[SOLVED] How to remove the final HTML validation error - csp-style-nonce

John_Betong · May 21, 2018, 6:59am

I’m stuck on this final error and convinced there must be a way to validate the page without having to completely remove the following statement:

CSS Snippet

<style {csp-style-nonce}>

 /* All other errors and warning successfully removed */

</style>

Validator.w3.org

Error: Attribute {csp-style-nonce} not allowed on element style at this point.

From line 11, column 3; to line 11, column 27

A SitePoint search has no results! I have also searched but was not successful in implementing any of the suggestions.

rpkamp · May 21, 2018, 7:07am

Do you literally have {csp-style-nonce} there? If you want to use a nonce it should be <style nonce="(some random value that also appears in the Content Security Policy HTTP response headers)">

John_Betong · May 21, 2018, 7:49am

Unfortunately yes

The web page is from a PHP Pre-Alpha Framework and I copied it verbatim.

I was confused with the curly brackets and incorrectly assumed they were part of the CSS and not a PHP variable enclosed in curly brackets.

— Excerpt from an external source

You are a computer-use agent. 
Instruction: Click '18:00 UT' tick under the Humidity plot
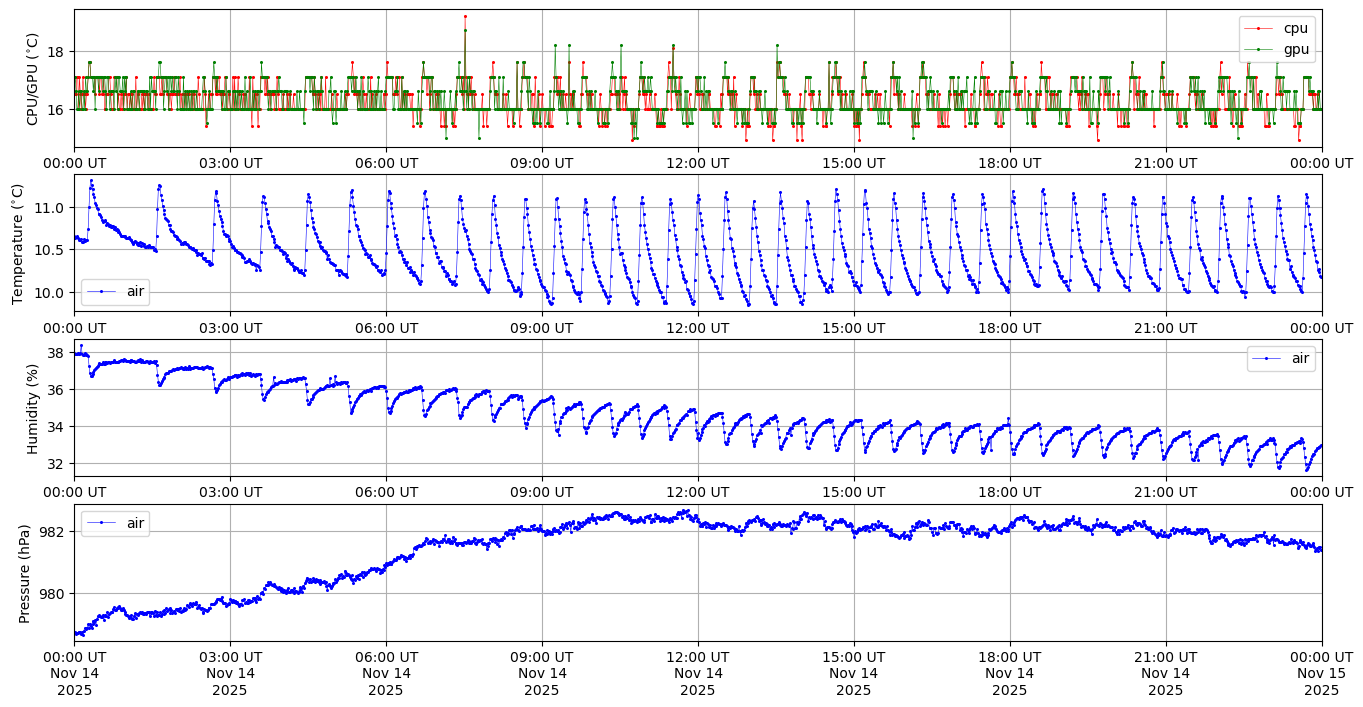[x=1009, y=492]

I solved the problem by adding a Controller PHP hashed password which was passed to the View:

<?php 
  ...
?>
<style nonce="<?= $nonce ?>">

 /* All errors and warning successfully removed */

</style>

Many, many thanks for your valuable feedback.

rpkamp · May 21, 2018, 11:16am

It should not be a hashed password, it should be a random value that differs per request. If the value never changes there’s no point in using a nonce at all.

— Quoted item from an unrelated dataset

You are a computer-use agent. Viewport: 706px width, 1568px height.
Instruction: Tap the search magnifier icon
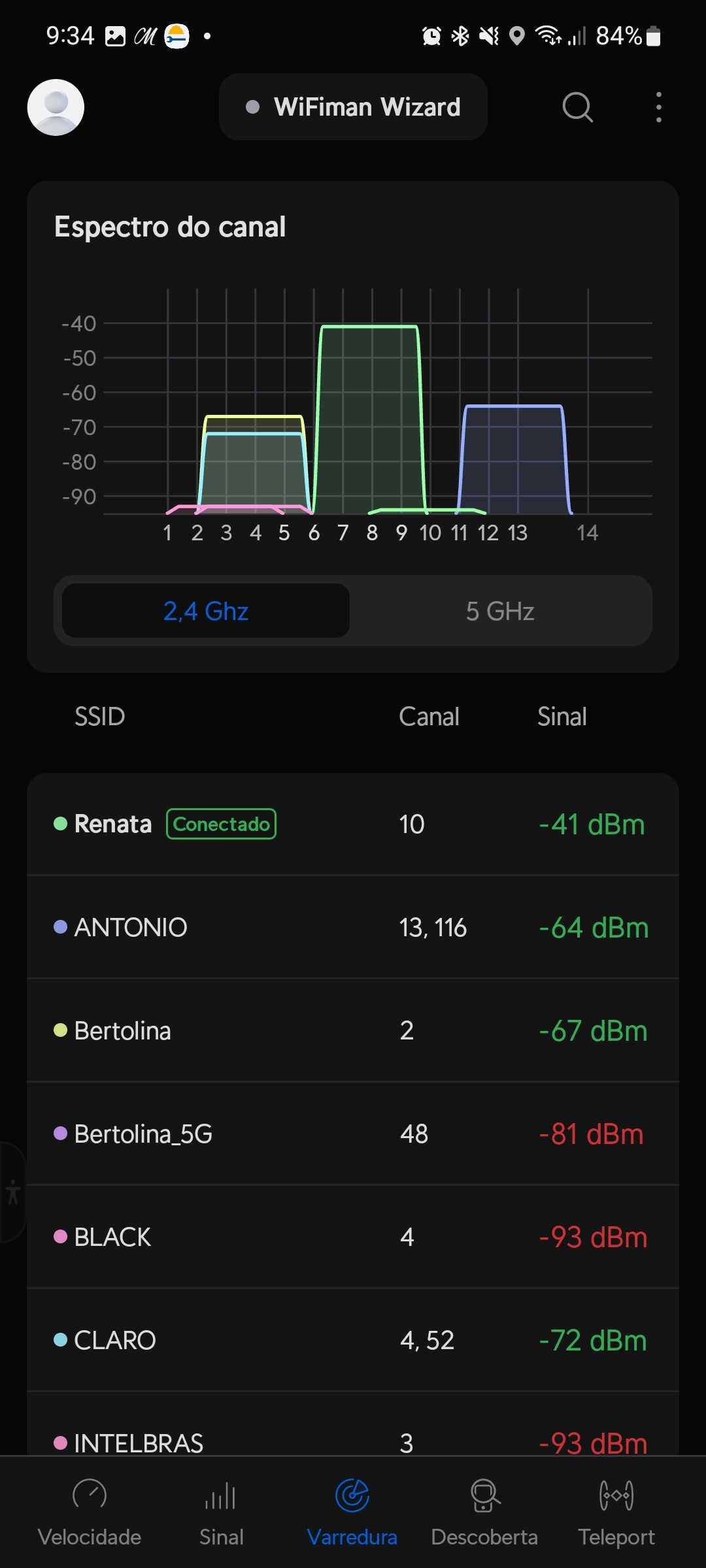(x=577, y=107)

John_Betong · May 21, 2018, 5:08pm

Further investigation agrees with your statement that in this particular case the use of nonce is not required and pointless.

I have never used nonce before and was more concerned about removing the CSS Validation error. As mentioned the web page was copied from a pre-alpha PHP Framework,

I also agree that the nonce value should be dynamic and be saved on the server with a timestamp.

It could possibly be used when submitting a form. The nonce value should be returned to the server and the nonce value checked against the previously saved nonce and timestamp. If the nonce matches and the timestamp is past a critical value then ask for the form to be resubmitted.

rpkamp · May 21, 2018, 7:39pm

What you’re talking about is a CSRF token, which has nothing to do with a Content Security Policy nonce.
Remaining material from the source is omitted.